There are several reasons. One of them is that when computer scientists first tried to model common-sense knowledge, they came unstuck because they tried to do it in English. English is way too ambiguous, words and phrases have multiple meanings, and it is also very inexplicit. When I’m talking to you I know that you can fill in for a lot of what I don’t say. If I have a sentence with three meanings, I can count on you to pick the right one. If I leave 37 steps between A and B I can probably count on you to fill them in, to do all the necessary deduction and elimination. That’s why I think the language of thought is likely to be much richer and more explicit than any particular language. Any sentence is much more a suggestion than a bit of knowledge.

Yet many people might still find it hard to accept that they don’t think in any particular language. What does thought consist of if not words and sentences?

We think in several different media, using different mental devices for representing the world – visual images, more likely graphics, big maps, auditory images, and so on. We think in abstract logical propositions, and language is the medium for externalising these for the benefit of a listener. There is a lot of common sense in this. How would you ever coin a new word if thoughts crucially depended on words? How would you borrow a word from another language unless you already had a mental representation of the concept behind the word and felt the need to express what you’d discovered?

But where does this leave education? If language doesn’t influence thought, how can any university tutor claim to be on a mission to ‘teach students to think’?

What you learn at school and university are historical conventions accumulated over thousands of years. Mental skills and customs for which we haven’t evolved an innate capacity have to be recreated generation after generation. In evolutionary terms, for example, reading is a recent cultural invention and so it has to be actively learnt rather than passively acquired. But what we don’t learn to do at school is how to have thoughts or ideas.

Turning to an analogy with computers, many people might say: ‘Sure, I agree that my computer microprocessor has a built-in operating system and what I see on my screen is a language roughly connected to that. But in between is software, and this has to be designed and debugged. What’s the interface between what I’m saying to you and my mental microprocessor? Who or what designs and debugs the software?’

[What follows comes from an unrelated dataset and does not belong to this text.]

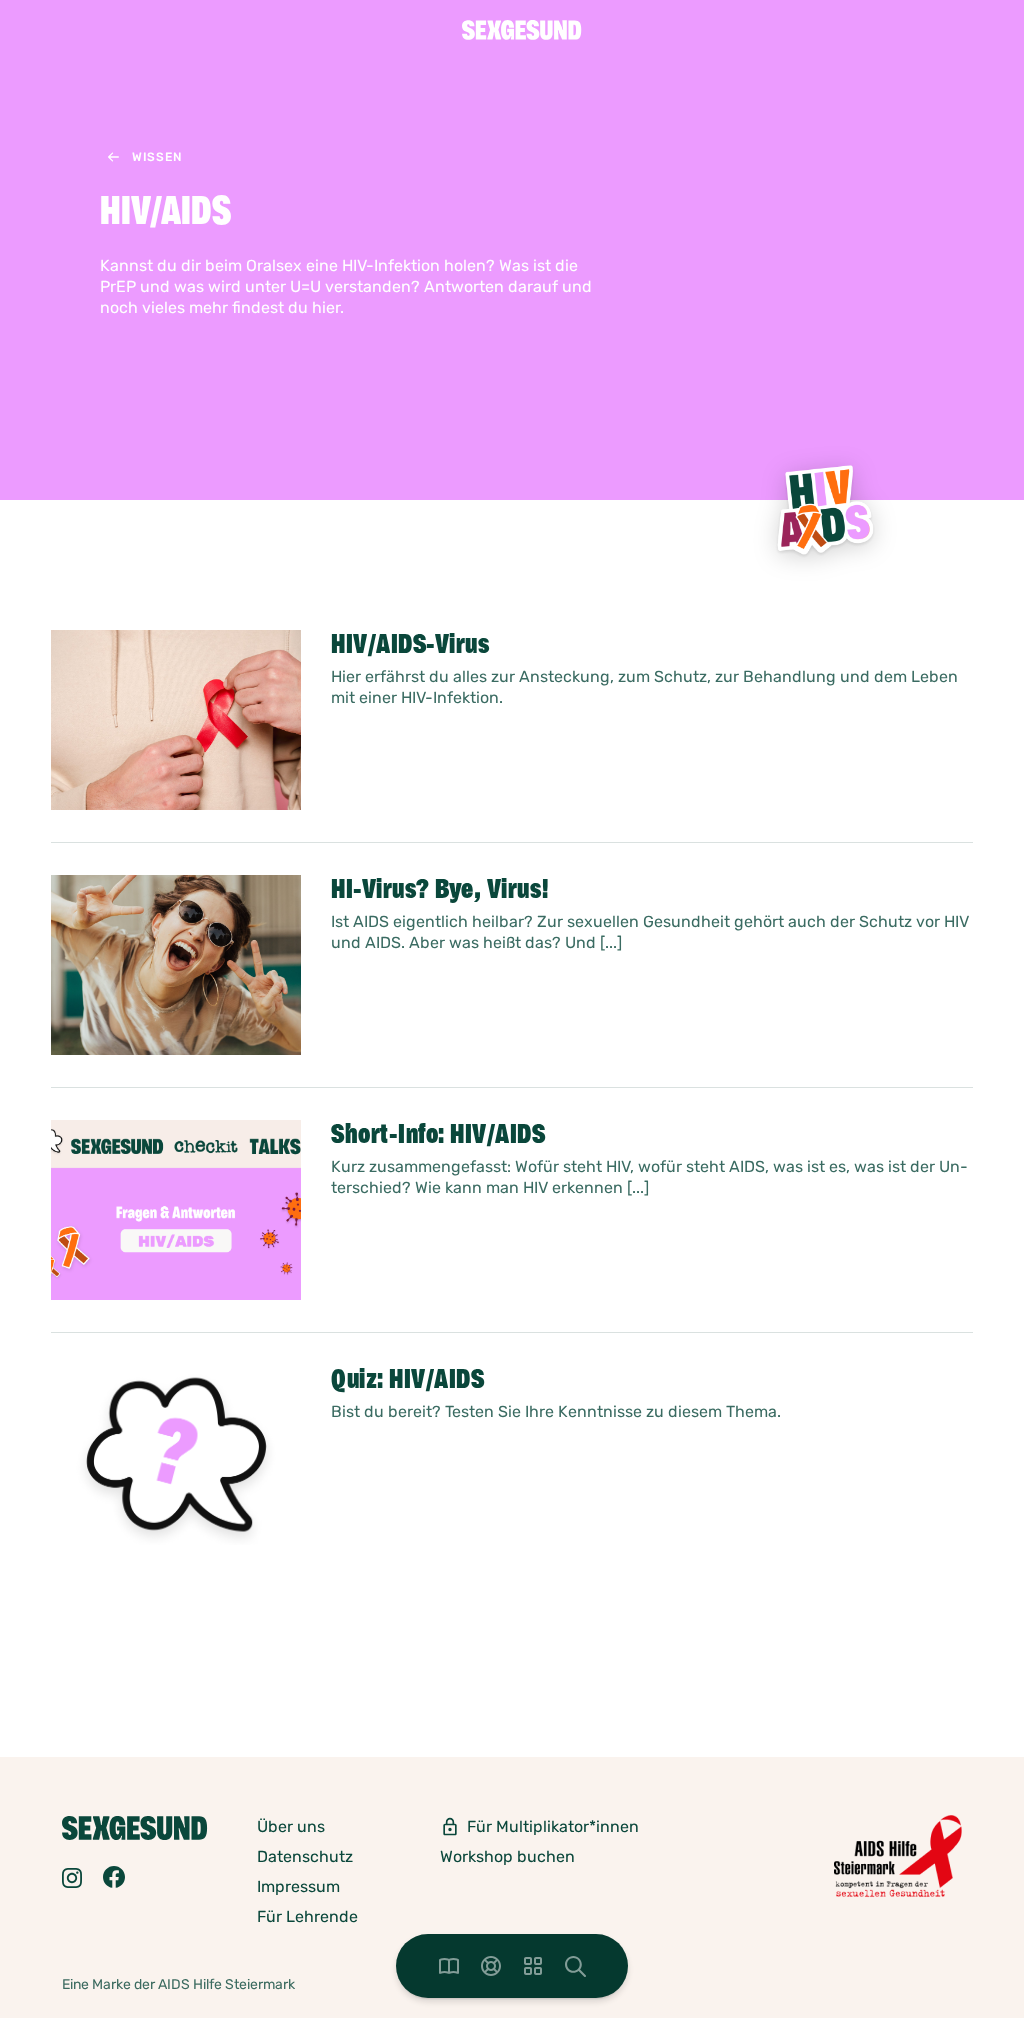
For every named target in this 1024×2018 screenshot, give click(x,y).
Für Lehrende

Education and life experience. But education isn’t simply a question of filling the RAM of the computer with data, just dumping it in. It’s about exploiting in new domains our innate abilities to process information. Education is the process of taking a mind adapted to throwing rocks around, cracking open bones and shaking coconuts off trees, and plugging in abstract variables. Suddenly you’re thinking about the motions of the planets instead of the motions of rocks, you’re thinking about spaces of possible states of gas as opposed to physical spaces.

Even in ordinary language, it’s amazing how much we use metaphor to talk about abstract entities. We verbalise time in terms of space, and human states in terms of space. Saying ‘John went from being sick to being well’ – that’s a state expressed in terms of space. Even children show that at some level they are conceptualising these abstract things. And it’s a very concrete machinery. Children make distinctive errors like, ‘Can we have any meeting in front of dinner, because behind dinner there won’t be any space left for a story’. Or ‘the fairy took him into a little person’, meaning changed him into a little person, as if size is a parameter along a mental X-axis and shrinking consists of displacement along it.

Proving that language and thought really are two separate things would presumably require the discovery of genes that influence grammar – but not intelligence. Four years ago, a storm of controversy greeted what seemed to be a discovery of exactly this kind. Myrna Gopnik and her colleagues at McGill University in Montreal published an analysis of a language impairment running in a family in London. Most afflicted members of the family have average nonverbal IQs, but speak slowly, frequently misusing pronouns and suffixes involved in forming plurals and the past tense. The pattern of inheritance suggests a trait controlled by a single dominant gene. Can it really be that simple?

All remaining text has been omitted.